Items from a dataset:

<<<<

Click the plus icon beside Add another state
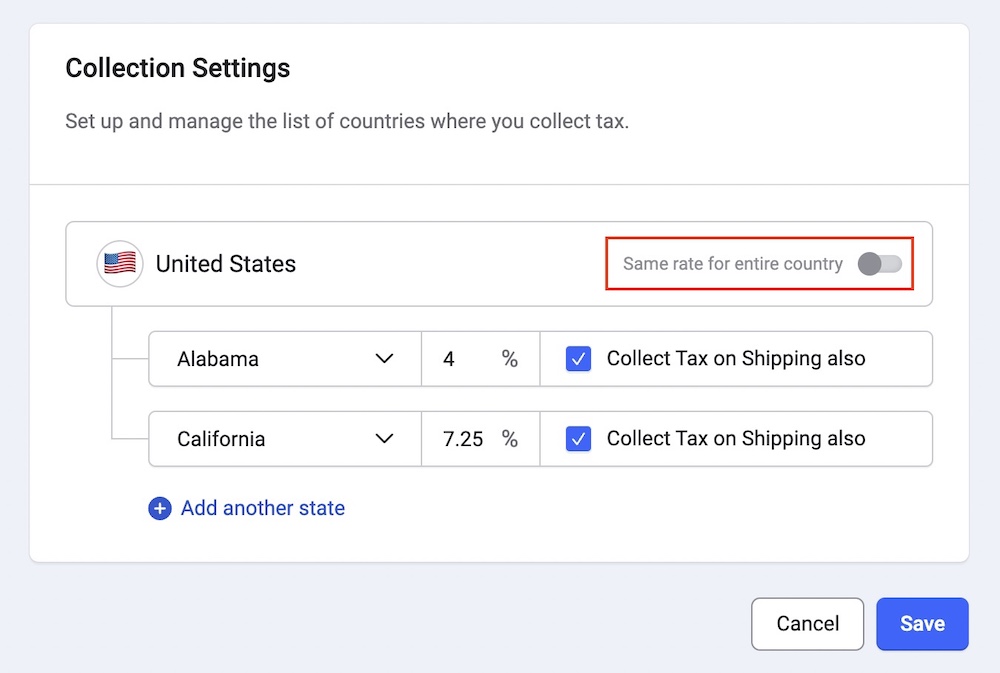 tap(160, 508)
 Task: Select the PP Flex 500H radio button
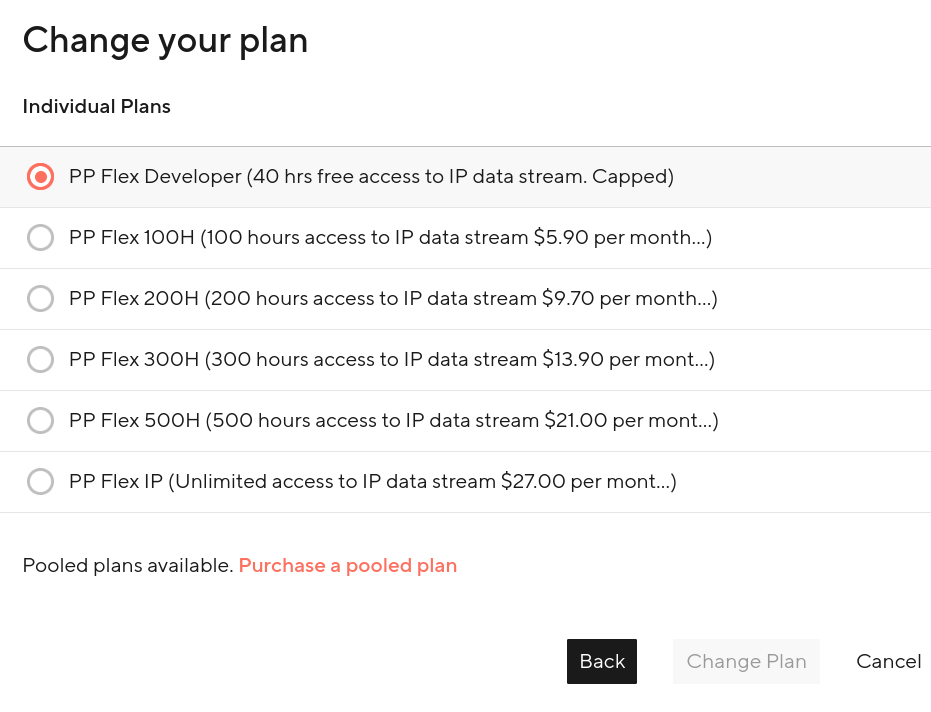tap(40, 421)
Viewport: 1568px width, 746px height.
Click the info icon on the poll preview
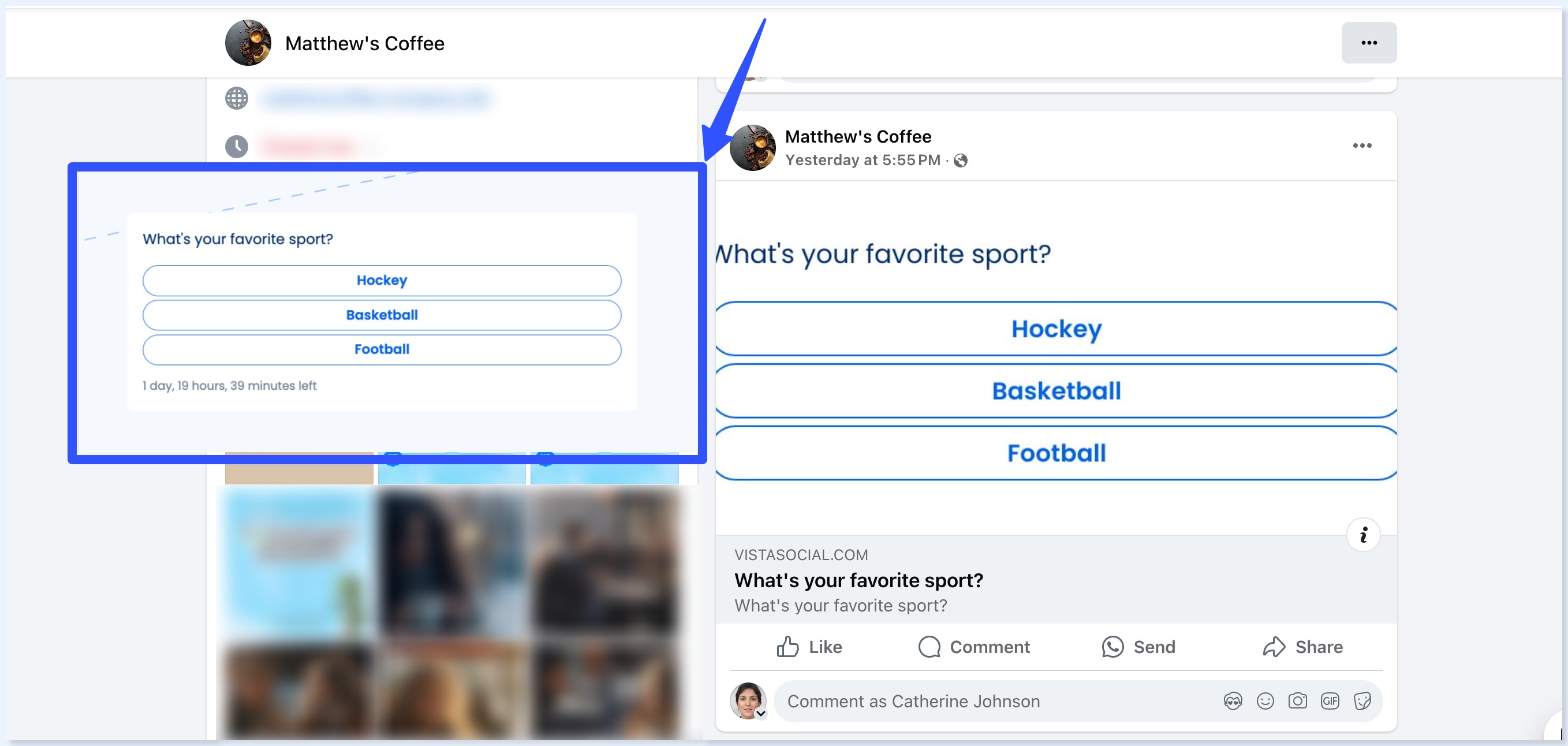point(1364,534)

>>>>

[Work required] Set down the entries above again exactly, minus any image.

[Completed exercise]
Click the plus icon beside Add another state
 tap(160, 508)
 Task: Select the PP Flex 500H radio button
tap(40, 421)
Viewport: 1568px width, 746px height.
Click the info icon on the poll preview
point(1364,534)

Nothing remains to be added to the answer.